Cokral commented 11 months ago

Thanks for your answer. I realise that my previous code example didn't show the exact issue, so I updated it using LGBMRegressor (which is the model we are also using in my case).

Is it then still the behaviour expected? So what you advice is to either use StatsForecast or use different MLForecast objects, if the timeseries differ a lot?

brdeleeuw commented 11 months ago

Thanks for the answer @jmoralez . Is this achieved by using the unique_id as categorical feature in the underlying regressors, or some other way?

jmoralez commented 11 months ago

@Cokral Yes, that's expected. I'd suggest trying a couple of things with the global model first:

  1. Using the unique_id as a categorical feature. You can achieve this by giving it a categorical data type and passing it as a static_feature, e.g.

    df['unique_id'] = df['unique_id'].astype('category')
    mlf = MLForecast(..., static_features=['unique_id'])

    This way the id is used as a categorical feature by LightGBM, which can improve performance.

  2. Scaling your data. Having your series in a similar scale could help learning common patterns that are otherwise lost due to scale, you may find this guide useful.

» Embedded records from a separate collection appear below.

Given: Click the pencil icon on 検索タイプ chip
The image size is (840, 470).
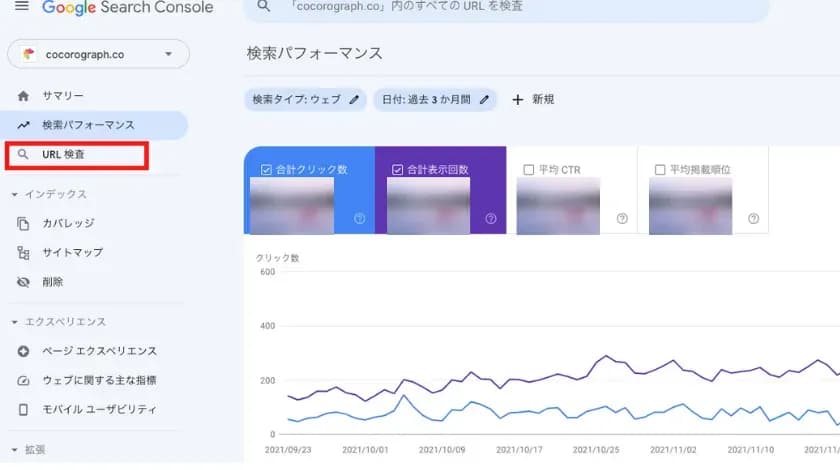Looking at the screenshot, I should [x=354, y=99].
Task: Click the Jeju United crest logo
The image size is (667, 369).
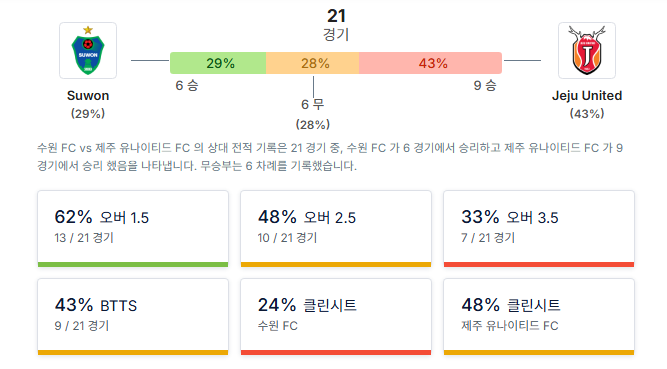Action: pyautogui.click(x=587, y=51)
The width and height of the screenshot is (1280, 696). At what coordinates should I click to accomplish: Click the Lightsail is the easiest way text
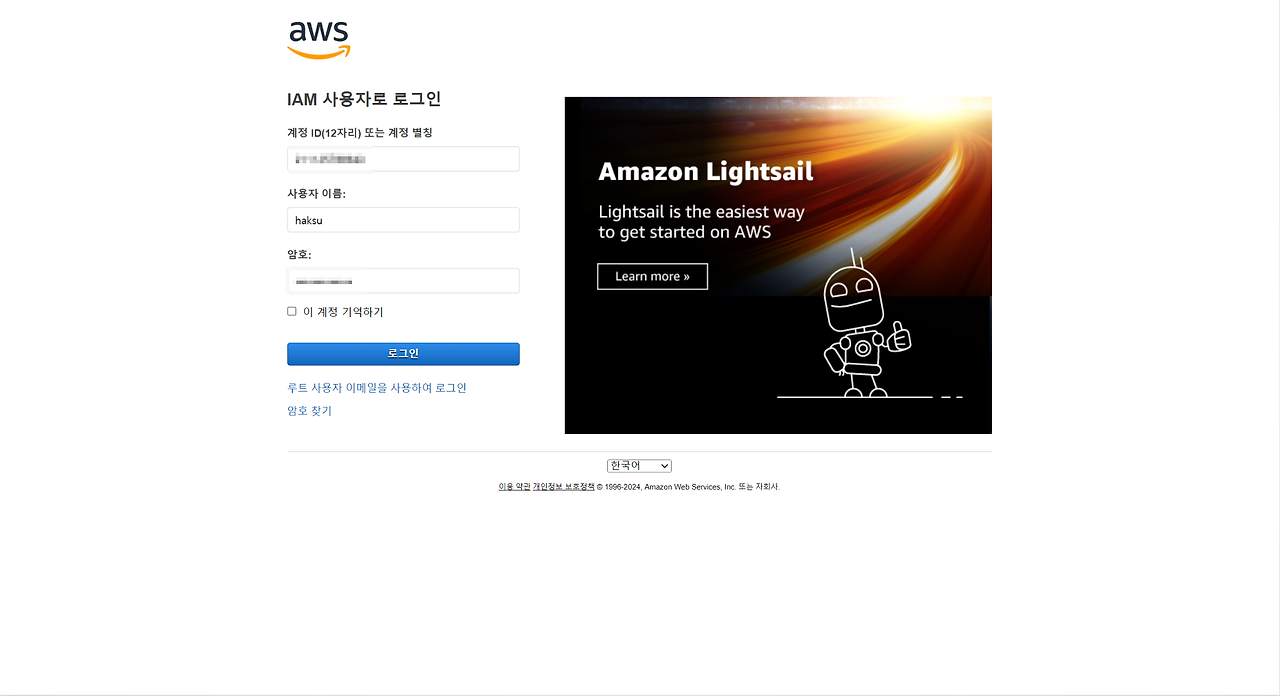[x=701, y=212]
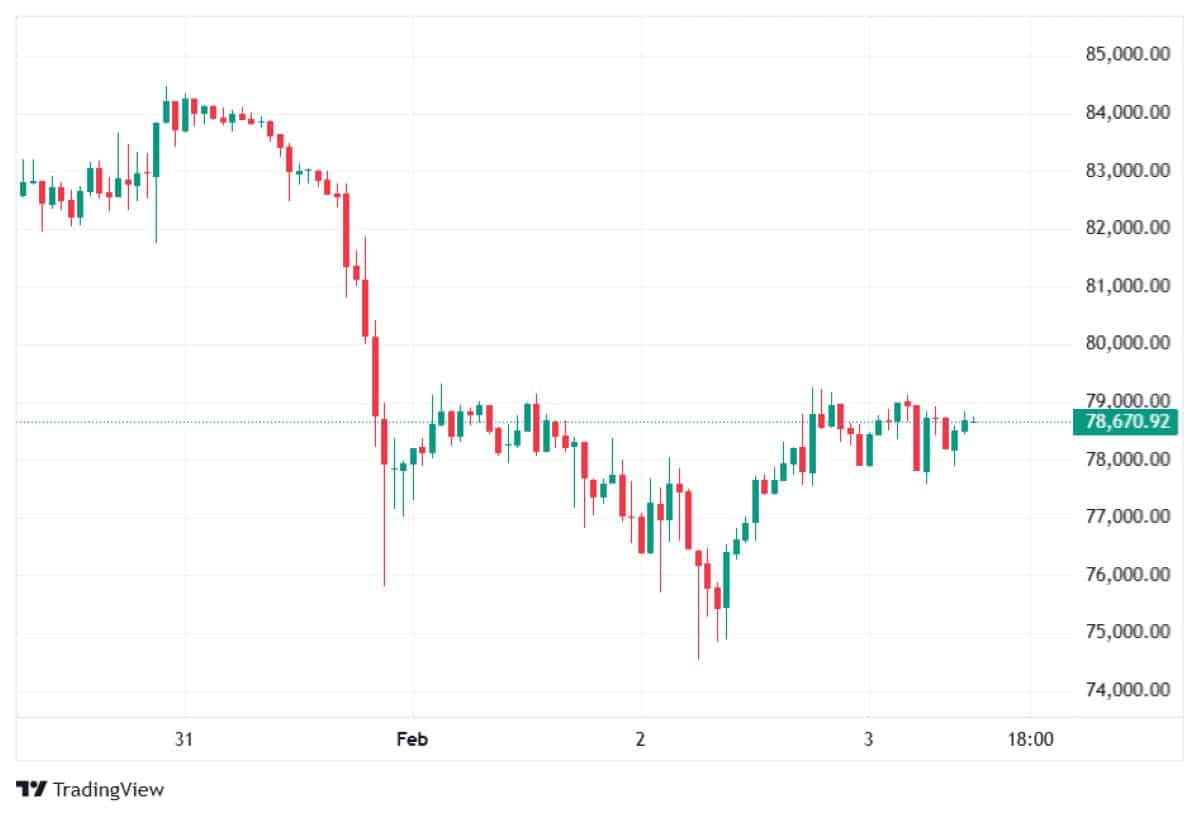Click the 75,000.00 price axis label
This screenshot has width=1200, height=817.
tap(1127, 631)
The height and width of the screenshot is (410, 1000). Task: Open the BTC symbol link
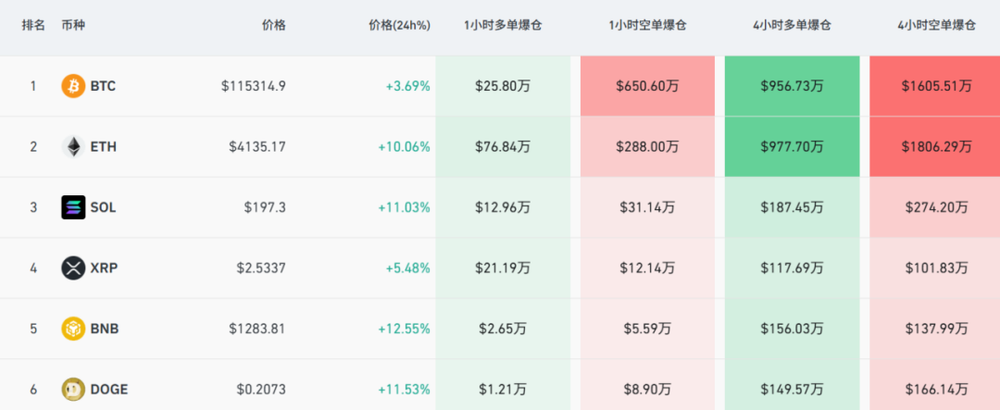103,86
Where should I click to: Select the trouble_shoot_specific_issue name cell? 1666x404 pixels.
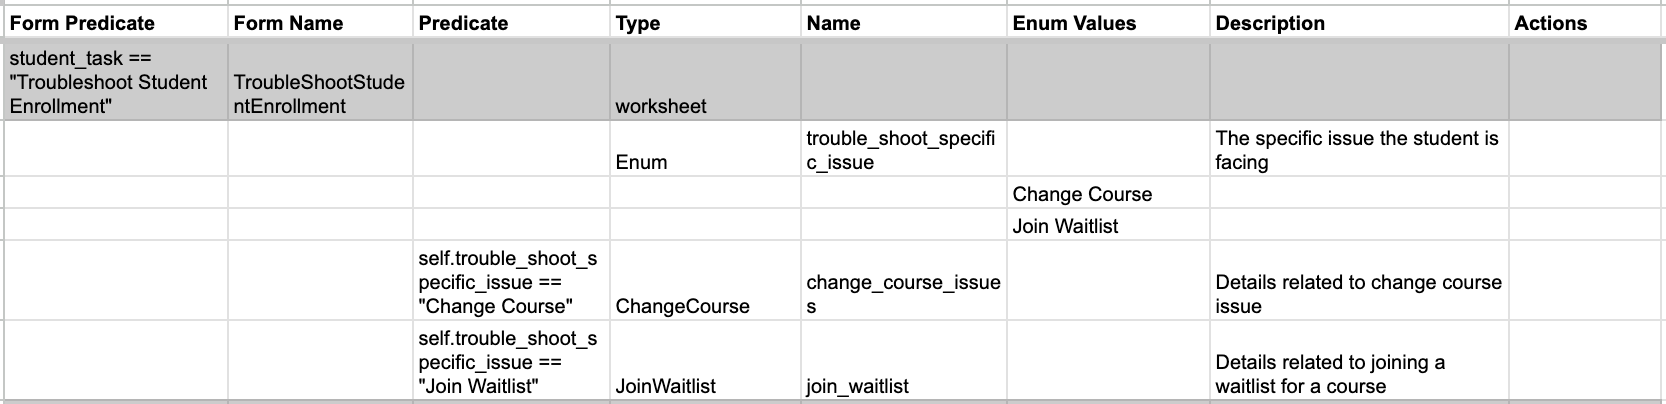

If that doesn't work for you then you could use either approach, one StatsForecast object or several MLForecast objects.

@brdeleeuw the unique_id isn't directly used as a categorical feature unless you do what I described in step 1 here. By default the model is trained only on the features you provide (lags, lag_transforms, date_features, etc). It's more of an empirical task to figure out if using it helps or not, sometimes the other features are enough to get a good result.